Colorado Politics

Denver Gazette: How to stem spiraling property taxes?

If taxes are indeed a necessary evil, the much-loathed property tax has to be Exhibit A. It helps fund some of the most vital public services that are closest to the people – from public safety to public schools – yet it also can be the most infuriating for the average homeowner.

Especially in Colorado’s superheated real estate market, in which housing prices seem to surge unabated and housing affordability continues to ebb, property tax bills are soaring along with most property’s assessed value. Homeowners must watch helplessly as they are forced to fork over more and more to their local governments despite having done nothing to incur the added cost – other than simply owning their homes. That’s so even if a community’s property tax rate – something voters can control – hasn’t gone up. It’s simply because property is worth more.

Resentment typically peaks around the time property values are reassessed every two years by law – but a study released just the other day by the influential business coalition Colorado Concern put the state’s spiraling property taxes back on the public’s radar in a big way.

As reported by our news affiliate Colorado Politics, Coloradans are facing massive property tax increases in the coming years. Property owners in Colorado will get hit with 20% property tax increases on average over the next four years if the state doesn’t come up with a solution, the study found. A number of factors, most notably exploding real estate values, are to blame.

“You look at these numbers, and you see that we are in the process of pricing ourselves out of our own state,” said Mike Kopp, Colorado Concern’s president and CEO. “And that has implications for families, for younger workers, for seniors on fixed income, people in gentrifying neighborhoods. And it has implications for small businesses across the board.”
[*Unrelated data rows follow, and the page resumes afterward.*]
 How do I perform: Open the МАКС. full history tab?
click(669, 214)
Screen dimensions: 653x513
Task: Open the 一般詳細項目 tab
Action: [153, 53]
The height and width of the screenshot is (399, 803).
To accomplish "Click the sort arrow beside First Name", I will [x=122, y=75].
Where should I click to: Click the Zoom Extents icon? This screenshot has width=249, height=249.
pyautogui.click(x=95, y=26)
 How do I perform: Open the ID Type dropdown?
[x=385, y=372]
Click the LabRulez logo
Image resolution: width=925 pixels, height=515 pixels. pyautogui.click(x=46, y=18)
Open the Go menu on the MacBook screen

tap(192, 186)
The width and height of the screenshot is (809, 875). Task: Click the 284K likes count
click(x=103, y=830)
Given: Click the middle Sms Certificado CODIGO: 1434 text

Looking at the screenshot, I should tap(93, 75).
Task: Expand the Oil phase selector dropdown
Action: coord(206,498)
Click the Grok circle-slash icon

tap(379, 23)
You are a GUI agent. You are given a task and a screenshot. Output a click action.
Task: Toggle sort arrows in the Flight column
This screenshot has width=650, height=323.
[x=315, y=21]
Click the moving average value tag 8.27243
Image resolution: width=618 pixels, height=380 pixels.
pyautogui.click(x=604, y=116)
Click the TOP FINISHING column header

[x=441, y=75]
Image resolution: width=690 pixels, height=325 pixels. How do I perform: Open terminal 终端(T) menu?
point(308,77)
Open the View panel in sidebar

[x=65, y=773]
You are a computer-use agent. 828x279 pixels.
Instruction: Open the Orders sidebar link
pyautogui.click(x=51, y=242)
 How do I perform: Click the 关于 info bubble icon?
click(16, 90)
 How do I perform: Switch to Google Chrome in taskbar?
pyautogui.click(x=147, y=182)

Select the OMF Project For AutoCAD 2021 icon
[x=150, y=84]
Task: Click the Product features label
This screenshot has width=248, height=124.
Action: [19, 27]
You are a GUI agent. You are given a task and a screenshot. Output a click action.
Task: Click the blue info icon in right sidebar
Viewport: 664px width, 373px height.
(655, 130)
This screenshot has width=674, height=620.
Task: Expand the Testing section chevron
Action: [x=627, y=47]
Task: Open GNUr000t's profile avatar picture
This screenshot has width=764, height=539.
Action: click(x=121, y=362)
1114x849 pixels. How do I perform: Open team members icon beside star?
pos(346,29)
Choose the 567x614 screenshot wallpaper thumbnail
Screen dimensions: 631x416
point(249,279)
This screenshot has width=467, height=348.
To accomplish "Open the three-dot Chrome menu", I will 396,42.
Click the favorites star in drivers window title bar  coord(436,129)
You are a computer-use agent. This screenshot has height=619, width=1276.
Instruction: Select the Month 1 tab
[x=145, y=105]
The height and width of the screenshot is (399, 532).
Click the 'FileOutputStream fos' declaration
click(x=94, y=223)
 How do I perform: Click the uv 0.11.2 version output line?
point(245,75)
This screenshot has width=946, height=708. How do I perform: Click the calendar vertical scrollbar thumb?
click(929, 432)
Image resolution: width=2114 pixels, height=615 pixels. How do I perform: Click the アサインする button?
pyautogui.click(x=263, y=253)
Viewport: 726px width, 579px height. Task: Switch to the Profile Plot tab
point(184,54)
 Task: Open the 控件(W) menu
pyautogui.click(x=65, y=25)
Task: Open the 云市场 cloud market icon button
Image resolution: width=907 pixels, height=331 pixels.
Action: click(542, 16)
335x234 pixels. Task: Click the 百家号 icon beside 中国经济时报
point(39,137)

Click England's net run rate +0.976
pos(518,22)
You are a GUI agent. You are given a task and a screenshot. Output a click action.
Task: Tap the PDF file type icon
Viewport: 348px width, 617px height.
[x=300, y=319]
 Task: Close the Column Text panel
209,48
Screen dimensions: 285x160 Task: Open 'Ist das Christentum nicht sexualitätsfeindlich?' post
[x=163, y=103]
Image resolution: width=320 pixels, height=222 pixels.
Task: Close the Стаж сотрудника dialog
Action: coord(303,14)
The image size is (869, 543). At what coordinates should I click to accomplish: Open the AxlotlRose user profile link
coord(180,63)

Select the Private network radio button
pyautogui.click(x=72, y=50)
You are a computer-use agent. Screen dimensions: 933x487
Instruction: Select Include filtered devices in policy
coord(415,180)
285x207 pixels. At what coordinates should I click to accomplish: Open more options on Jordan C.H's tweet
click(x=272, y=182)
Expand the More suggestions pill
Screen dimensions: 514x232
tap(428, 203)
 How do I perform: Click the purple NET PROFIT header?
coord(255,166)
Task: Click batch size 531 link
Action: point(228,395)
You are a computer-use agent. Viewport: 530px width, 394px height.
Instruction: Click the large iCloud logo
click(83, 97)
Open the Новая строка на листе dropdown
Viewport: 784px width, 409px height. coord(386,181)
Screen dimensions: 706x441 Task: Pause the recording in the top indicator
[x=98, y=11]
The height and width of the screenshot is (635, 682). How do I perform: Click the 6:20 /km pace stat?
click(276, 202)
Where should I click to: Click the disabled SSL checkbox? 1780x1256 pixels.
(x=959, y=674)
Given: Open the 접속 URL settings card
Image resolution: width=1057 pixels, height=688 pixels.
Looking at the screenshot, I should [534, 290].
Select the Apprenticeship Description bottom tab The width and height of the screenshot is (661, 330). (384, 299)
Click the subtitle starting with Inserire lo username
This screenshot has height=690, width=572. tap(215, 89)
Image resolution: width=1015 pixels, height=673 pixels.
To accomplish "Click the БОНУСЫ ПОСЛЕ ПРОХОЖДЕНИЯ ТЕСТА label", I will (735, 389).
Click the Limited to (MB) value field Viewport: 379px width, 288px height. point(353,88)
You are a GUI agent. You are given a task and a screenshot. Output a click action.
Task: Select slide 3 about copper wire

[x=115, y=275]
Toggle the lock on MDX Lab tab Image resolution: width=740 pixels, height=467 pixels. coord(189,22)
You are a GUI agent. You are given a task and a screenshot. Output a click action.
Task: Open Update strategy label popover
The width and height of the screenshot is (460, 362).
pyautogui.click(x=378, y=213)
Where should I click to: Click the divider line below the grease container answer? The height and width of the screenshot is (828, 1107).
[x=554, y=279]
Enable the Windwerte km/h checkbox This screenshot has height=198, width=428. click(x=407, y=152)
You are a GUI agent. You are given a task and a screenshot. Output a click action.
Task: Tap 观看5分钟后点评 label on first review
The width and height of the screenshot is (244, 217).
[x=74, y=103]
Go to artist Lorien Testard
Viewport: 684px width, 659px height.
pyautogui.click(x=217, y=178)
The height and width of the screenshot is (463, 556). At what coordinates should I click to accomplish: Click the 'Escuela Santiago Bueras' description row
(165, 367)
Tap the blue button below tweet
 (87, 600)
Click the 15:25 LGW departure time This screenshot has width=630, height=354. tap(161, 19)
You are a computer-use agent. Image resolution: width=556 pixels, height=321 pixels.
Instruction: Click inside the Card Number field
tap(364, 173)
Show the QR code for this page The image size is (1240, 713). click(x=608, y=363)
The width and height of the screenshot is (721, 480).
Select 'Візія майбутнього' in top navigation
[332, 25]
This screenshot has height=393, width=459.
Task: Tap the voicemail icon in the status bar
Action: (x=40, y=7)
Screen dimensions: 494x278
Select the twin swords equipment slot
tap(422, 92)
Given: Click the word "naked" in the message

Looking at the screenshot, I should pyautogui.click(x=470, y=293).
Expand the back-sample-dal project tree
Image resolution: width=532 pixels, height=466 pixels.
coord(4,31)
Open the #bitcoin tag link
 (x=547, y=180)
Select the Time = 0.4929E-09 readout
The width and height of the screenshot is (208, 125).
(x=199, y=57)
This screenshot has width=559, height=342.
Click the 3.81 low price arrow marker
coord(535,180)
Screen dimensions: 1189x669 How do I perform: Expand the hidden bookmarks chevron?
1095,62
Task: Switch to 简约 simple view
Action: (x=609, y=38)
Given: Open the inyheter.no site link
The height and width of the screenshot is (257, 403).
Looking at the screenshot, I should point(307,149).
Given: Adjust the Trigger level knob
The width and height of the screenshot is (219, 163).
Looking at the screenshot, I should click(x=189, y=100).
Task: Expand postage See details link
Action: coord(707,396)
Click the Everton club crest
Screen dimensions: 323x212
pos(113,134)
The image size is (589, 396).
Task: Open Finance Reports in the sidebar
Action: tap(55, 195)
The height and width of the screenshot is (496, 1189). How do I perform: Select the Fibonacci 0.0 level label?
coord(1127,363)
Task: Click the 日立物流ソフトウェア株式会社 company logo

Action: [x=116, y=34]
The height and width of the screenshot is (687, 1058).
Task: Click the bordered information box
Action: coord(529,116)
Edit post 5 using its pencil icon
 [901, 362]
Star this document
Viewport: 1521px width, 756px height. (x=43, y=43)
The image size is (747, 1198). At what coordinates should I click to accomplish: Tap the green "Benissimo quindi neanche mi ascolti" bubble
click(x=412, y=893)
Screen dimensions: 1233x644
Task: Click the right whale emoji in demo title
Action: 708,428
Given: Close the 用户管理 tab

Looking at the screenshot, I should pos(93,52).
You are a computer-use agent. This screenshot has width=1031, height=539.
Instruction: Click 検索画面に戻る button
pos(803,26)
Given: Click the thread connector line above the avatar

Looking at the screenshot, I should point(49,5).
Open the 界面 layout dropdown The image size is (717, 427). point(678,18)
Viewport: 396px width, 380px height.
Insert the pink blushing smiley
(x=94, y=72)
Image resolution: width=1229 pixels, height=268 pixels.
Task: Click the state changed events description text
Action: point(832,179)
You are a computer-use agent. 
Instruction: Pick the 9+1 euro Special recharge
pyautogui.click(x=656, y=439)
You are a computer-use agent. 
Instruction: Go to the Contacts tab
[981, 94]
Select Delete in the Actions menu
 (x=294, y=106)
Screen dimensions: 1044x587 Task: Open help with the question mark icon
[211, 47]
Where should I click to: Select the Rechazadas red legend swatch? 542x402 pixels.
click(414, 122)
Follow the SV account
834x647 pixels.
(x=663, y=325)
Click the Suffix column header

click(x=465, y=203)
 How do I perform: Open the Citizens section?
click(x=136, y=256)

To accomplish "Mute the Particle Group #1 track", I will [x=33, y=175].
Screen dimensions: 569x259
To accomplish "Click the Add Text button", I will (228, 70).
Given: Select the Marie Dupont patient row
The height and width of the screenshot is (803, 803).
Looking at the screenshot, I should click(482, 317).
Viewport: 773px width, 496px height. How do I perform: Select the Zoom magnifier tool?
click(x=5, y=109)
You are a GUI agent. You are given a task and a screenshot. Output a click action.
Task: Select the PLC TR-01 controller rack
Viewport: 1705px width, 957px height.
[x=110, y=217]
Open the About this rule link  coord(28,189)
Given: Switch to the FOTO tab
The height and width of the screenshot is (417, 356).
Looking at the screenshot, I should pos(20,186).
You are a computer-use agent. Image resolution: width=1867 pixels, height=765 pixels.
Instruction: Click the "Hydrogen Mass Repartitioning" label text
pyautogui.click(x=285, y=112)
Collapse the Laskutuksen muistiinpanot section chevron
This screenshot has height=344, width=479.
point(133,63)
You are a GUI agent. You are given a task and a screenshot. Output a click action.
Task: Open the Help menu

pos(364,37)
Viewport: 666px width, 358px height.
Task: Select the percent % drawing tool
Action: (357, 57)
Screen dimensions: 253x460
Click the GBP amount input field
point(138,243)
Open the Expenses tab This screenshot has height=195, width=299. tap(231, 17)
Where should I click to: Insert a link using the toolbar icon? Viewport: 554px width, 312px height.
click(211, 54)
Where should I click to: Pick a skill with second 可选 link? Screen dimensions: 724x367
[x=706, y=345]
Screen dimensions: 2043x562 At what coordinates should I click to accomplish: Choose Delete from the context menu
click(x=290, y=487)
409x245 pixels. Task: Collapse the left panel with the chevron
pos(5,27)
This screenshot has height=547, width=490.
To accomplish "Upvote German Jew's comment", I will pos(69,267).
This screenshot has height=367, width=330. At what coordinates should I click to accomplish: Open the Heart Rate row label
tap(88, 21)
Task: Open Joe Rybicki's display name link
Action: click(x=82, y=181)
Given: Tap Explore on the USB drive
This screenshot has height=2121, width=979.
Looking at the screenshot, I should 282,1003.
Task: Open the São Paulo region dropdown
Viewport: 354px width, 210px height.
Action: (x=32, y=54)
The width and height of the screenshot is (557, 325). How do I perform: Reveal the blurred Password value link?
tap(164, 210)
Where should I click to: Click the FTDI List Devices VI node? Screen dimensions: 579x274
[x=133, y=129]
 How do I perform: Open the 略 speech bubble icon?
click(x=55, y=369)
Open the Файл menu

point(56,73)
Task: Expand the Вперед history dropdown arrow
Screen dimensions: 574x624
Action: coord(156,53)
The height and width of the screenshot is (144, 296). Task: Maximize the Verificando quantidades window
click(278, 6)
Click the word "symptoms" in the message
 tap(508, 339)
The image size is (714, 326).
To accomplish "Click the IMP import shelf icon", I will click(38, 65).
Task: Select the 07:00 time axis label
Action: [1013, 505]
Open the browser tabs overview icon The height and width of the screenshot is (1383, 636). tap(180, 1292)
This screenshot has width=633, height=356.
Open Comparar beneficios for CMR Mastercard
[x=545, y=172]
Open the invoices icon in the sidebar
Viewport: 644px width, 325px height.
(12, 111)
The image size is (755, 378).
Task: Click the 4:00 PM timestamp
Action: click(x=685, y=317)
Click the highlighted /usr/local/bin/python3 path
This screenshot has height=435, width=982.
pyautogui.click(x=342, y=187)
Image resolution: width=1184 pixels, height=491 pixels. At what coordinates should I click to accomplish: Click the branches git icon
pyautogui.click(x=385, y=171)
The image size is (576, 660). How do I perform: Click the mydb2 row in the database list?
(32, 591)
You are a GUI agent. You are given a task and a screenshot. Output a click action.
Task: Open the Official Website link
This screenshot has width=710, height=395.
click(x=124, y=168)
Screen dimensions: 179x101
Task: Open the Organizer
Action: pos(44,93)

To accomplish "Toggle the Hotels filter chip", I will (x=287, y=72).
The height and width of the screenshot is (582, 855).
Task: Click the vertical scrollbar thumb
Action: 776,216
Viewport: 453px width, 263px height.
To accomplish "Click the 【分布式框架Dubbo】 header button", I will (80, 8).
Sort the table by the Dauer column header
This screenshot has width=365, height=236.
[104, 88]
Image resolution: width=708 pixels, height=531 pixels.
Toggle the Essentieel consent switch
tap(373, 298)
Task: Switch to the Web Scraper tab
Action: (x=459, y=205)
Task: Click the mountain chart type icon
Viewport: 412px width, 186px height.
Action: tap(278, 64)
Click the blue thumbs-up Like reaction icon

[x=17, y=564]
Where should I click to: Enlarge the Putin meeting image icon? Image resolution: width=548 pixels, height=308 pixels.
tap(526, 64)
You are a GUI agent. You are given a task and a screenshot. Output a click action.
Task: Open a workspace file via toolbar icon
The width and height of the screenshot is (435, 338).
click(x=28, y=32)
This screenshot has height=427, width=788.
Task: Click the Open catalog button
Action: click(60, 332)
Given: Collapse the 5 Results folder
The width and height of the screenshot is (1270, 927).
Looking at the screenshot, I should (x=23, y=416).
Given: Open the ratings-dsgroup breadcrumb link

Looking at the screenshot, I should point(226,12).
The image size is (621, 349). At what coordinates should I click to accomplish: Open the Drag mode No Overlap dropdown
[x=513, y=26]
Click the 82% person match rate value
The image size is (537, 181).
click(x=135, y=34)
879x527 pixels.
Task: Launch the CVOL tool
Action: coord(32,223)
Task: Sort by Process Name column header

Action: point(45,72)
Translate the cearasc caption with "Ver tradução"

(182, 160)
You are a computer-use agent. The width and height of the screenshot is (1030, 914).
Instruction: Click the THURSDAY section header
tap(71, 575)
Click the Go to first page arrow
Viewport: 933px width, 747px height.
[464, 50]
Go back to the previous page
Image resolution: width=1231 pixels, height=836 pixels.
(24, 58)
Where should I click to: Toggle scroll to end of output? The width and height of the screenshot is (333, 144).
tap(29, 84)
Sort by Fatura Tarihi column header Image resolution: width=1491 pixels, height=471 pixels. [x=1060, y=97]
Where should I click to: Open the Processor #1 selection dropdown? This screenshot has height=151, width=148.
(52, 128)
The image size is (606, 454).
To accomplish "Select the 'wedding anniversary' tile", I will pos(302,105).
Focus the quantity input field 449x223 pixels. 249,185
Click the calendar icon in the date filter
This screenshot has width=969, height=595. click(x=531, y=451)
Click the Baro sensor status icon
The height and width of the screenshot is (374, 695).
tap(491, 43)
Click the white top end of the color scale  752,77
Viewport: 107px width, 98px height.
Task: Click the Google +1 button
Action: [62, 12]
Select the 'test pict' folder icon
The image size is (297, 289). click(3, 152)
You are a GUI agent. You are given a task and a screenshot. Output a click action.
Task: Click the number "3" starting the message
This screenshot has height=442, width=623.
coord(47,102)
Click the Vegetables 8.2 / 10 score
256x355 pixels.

What’s even more maddening is what happened last year when some fed-up Colorado taxpayers demanded relief. They petitioned a property tax cut onto last fall’s statewide ballot – only to watch it be sabotaged by the legislature.

The proposal would have cut assessment rates for single-family homes and other kinds of real property by an estimated $1 billion-plus a year. But such tax relief didn’t sit well with the very lawmakers who are supposed to be representing the interests of the taxpaying public.

Last June, when the 2021 legislature was winding down, lawmakers played an unprecedented, dirty trick on the public. Having gotten wind of the tax cut while its supporters still were gathering signatures to qualify the proposal for the ballot, lawmakers rewrote the state’s property tax code so the ballot proposal wouldn’t apply to most real property.

In other words, politicians gutted the proposal before voters had a chance to have their say. All that remained in the proposal that made it onto the ballot as last November’s Proposition 120 was a temporary, slight reduction in property taxes for a few types of property, like apartments and hotels. Perhaps disillusioned, voters ended up saying “no.”

Now, Kopp says another ballot measure might be necessary to help curb climbing property taxes. What it will propose remains to be seem. This time, the least lawmakers can do to help is simply keep their hands off.